#### WORK ITEM
Filter by the string "will": return the lines of the material that contain it.
**** GIVEN RECORDS
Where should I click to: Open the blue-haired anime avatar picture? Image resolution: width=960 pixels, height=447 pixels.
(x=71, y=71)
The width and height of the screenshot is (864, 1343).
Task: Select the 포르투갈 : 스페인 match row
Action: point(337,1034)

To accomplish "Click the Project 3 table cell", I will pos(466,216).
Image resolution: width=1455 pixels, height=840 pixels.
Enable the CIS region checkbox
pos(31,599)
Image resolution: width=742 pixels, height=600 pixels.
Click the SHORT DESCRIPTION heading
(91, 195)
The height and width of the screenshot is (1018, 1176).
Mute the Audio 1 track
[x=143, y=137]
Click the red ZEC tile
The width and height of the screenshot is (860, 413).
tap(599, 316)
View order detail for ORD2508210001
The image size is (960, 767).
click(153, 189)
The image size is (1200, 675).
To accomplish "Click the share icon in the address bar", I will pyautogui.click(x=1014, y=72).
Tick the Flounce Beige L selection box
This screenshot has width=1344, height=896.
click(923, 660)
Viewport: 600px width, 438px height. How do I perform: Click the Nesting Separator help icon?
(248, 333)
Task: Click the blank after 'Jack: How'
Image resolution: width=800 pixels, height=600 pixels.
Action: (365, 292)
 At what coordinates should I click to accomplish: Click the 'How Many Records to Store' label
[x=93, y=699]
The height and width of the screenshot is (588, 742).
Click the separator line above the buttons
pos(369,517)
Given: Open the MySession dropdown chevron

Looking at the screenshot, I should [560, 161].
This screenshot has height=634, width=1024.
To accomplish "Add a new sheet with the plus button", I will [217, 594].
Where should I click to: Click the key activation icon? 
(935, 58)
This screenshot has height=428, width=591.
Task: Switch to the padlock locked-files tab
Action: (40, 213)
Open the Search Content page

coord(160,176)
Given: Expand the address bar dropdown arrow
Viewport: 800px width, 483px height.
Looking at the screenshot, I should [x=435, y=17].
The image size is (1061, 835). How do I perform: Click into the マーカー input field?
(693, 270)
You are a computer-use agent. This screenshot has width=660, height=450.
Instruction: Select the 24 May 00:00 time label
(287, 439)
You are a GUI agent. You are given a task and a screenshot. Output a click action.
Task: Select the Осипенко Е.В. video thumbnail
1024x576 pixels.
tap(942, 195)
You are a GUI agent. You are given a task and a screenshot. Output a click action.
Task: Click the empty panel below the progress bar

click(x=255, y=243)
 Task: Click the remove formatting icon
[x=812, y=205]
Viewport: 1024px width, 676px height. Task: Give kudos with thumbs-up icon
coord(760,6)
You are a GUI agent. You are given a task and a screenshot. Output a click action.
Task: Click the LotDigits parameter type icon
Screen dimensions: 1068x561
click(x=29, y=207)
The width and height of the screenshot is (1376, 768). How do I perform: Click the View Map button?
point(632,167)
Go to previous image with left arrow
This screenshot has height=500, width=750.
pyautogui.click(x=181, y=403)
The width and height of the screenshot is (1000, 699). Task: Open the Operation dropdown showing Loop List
********
#### TASK RESULT
To accomplish "Click the Project 3 table cell", I will pos(466,216).
To accomplish "Click the share icon in the address bar", I will pyautogui.click(x=1014, y=72).
To accomplish "Add a new sheet with the plus button", I will [217, 594].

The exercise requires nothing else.